=== Set task ===
Substitute "Display" for every "Viewport" in the entries below, leaving everything else unchanged.

(Item coordinate data)
==================================================
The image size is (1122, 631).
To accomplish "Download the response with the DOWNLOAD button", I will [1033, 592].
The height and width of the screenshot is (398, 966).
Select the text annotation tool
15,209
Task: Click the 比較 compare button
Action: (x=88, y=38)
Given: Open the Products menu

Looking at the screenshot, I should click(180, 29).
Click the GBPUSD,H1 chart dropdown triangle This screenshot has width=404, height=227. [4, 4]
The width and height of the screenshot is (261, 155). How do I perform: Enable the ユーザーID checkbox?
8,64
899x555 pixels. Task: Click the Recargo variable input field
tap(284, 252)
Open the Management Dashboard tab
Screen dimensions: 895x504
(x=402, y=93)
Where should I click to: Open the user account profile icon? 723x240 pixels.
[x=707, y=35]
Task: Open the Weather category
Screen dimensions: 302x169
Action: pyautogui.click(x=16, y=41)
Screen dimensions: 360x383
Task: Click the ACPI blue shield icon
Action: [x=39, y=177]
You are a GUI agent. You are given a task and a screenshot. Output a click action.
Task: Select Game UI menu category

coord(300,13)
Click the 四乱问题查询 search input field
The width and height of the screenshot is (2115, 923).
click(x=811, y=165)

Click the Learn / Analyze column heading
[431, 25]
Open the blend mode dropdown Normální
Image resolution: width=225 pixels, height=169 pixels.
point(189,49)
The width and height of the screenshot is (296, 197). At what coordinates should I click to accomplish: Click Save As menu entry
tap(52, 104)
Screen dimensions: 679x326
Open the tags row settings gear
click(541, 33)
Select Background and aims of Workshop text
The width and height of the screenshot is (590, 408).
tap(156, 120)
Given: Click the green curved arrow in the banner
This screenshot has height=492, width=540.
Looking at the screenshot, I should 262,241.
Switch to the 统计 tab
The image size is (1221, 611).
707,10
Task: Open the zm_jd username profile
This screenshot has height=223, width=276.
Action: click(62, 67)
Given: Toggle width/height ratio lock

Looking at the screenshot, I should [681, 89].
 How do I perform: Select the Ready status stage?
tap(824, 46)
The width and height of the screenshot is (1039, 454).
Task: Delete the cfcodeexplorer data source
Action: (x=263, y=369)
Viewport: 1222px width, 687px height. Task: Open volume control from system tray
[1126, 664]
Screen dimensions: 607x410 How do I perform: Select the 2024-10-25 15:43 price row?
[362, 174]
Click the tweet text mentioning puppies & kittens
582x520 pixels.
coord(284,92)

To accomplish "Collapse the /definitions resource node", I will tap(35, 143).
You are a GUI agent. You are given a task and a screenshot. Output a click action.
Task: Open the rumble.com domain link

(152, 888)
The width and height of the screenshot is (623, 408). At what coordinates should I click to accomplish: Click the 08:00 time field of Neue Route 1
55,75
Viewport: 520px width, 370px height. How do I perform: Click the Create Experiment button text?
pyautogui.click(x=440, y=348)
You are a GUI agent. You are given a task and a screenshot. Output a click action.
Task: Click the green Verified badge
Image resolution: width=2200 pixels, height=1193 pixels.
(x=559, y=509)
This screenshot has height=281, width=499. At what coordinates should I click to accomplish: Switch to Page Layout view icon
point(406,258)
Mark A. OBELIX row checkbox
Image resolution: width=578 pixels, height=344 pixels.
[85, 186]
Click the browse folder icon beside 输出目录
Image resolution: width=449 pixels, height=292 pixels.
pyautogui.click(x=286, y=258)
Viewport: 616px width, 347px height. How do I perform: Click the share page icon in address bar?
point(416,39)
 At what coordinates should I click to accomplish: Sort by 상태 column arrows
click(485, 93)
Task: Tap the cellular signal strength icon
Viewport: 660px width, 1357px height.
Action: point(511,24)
==================================================
=== Exercise output ===
The image size is (1122, 631).
To accomplish "Download the response with the DOWNLOAD button", I will [1033, 592].
The height and width of the screenshot is (398, 966).
Select the text annotation tool
15,209
Task: Click the 比較 compare button
Action: (x=88, y=38)
Given: Open the Products menu

Looking at the screenshot, I should click(180, 29).
Click the GBPUSD,H1 chart dropdown triangle This screenshot has width=404, height=227. [4, 4]
The width and height of the screenshot is (261, 155). How do I perform: Enable the ユーザーID checkbox?
8,64
899x555 pixels. Task: Click the Recargo variable input field
tap(284, 252)
Open the Management Dashboard tab
Screen dimensions: 895x504
(x=402, y=93)
Where should I click to: Open the user account profile icon? 723x240 pixels.
[x=707, y=35]
Task: Open the Weather category
Screen dimensions: 302x169
Action: pyautogui.click(x=16, y=41)
Screen dimensions: 360x383
Task: Click the ACPI blue shield icon
Action: [x=39, y=177]
You are a GUI agent. You are given a task and a screenshot. Output a click action.
Task: Select Game UI menu category

coord(300,13)
Click the 四乱问题查询 search input field
The width and height of the screenshot is (2115, 923).
click(x=811, y=165)

Click the Learn / Analyze column heading
[431, 25]
Open the blend mode dropdown Normální
Image resolution: width=225 pixels, height=169 pixels.
point(189,49)
The width and height of the screenshot is (296, 197). At what coordinates should I click to accomplish: Click Save As menu entry
tap(52, 104)
Screen dimensions: 679x326
Open the tags row settings gear
click(541, 33)
Select Background and aims of Workshop text
The width and height of the screenshot is (590, 408).
tap(156, 120)
Given: Click the green curved arrow in the banner
This screenshot has height=492, width=540.
Looking at the screenshot, I should 262,241.
Switch to the 统计 tab
The image size is (1221, 611).
707,10
Task: Open the zm_jd username profile
This screenshot has height=223, width=276.
Action: click(62, 67)
Given: Toggle width/height ratio lock

Looking at the screenshot, I should [681, 89].
 How do I perform: Select the Ready status stage?
tap(824, 46)
The width and height of the screenshot is (1039, 454).
Task: Delete the cfcodeexplorer data source
Action: (x=263, y=369)
Display: 1222px width, 687px height. Task: Open volume control from system tray
[1126, 664]
Screen dimensions: 607x410 How do I perform: Select the 2024-10-25 15:43 price row?
[362, 174]
Click the tweet text mentioning puppies & kittens
582x520 pixels.
coord(284,92)

To accomplish "Collapse the /definitions resource node", I will tap(35, 143).
You are a GUI agent. You are given a task and a screenshot. Output a click action.
Task: Open the rumble.com domain link

(152, 888)
The width and height of the screenshot is (623, 408). At what coordinates should I click to accomplish: Click the 08:00 time field of Neue Route 1
55,75
Display: 520px width, 370px height. How do I perform: Click the Create Experiment button text?
pyautogui.click(x=440, y=348)
You are a GUI agent. You are given a task and a screenshot. Output a click action.
Task: Click the green Verified badge
Image resolution: width=2200 pixels, height=1193 pixels.
(x=559, y=509)
This screenshot has height=281, width=499. At what coordinates should I click to accomplish: Switch to Page Layout view icon
point(406,258)
Mark A. OBELIX row checkbox
Image resolution: width=578 pixels, height=344 pixels.
[85, 186]
Click the browse folder icon beside 输出目录
Image resolution: width=449 pixels, height=292 pixels.
pyautogui.click(x=286, y=258)
Display: 616px width, 347px height. How do I perform: Click the share page icon in address bar?
point(416,39)
 At what coordinates should I click to accomplish: Sort by 상태 column arrows
click(485, 93)
Task: Tap the cellular signal strength icon
Display: 660px width, 1357px height.
Action: point(511,24)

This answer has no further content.